### [ABOUT THIS EXERCISE]
Below are the records; copy each line in which "computer" occurs.

##### RECORDS FOR THIS EXERCISE

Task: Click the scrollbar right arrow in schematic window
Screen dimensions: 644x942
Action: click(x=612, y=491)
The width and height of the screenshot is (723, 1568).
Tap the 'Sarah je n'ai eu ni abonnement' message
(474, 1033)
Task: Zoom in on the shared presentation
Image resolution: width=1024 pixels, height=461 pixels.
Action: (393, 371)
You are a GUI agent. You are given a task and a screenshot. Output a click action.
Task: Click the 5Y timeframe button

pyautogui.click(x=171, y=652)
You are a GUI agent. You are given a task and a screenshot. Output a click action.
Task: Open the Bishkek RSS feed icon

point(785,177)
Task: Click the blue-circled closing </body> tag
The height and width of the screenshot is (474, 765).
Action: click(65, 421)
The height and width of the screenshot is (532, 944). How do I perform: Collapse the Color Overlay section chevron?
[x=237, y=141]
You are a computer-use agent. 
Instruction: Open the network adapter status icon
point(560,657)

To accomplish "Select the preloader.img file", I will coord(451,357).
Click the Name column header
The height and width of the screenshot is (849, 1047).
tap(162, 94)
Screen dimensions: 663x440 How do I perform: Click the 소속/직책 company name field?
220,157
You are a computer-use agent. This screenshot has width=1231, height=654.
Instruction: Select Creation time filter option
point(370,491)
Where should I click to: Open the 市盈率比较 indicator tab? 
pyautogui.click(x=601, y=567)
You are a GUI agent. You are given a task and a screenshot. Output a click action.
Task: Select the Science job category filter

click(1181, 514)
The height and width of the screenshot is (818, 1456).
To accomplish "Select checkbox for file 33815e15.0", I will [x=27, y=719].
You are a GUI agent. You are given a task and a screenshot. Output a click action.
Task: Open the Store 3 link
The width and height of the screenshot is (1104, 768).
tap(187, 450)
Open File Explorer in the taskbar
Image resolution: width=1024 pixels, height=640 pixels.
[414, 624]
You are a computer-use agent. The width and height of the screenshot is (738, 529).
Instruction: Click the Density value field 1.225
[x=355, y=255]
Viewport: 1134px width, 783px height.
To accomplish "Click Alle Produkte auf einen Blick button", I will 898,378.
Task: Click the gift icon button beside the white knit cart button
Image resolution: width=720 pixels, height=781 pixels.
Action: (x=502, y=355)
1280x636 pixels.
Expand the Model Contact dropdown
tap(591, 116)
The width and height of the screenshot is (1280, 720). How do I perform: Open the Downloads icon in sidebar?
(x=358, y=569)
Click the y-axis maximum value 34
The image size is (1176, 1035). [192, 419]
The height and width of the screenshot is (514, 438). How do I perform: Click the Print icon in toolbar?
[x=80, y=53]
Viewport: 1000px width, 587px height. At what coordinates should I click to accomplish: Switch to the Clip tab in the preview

##########

### [EXERCISE OUTPUT]
You are a computer-use agent. 
You are a computer-use agent. This screenshot has width=1231, height=654.
You are a computer-use agent. The width and height of the screenshot is (738, 529).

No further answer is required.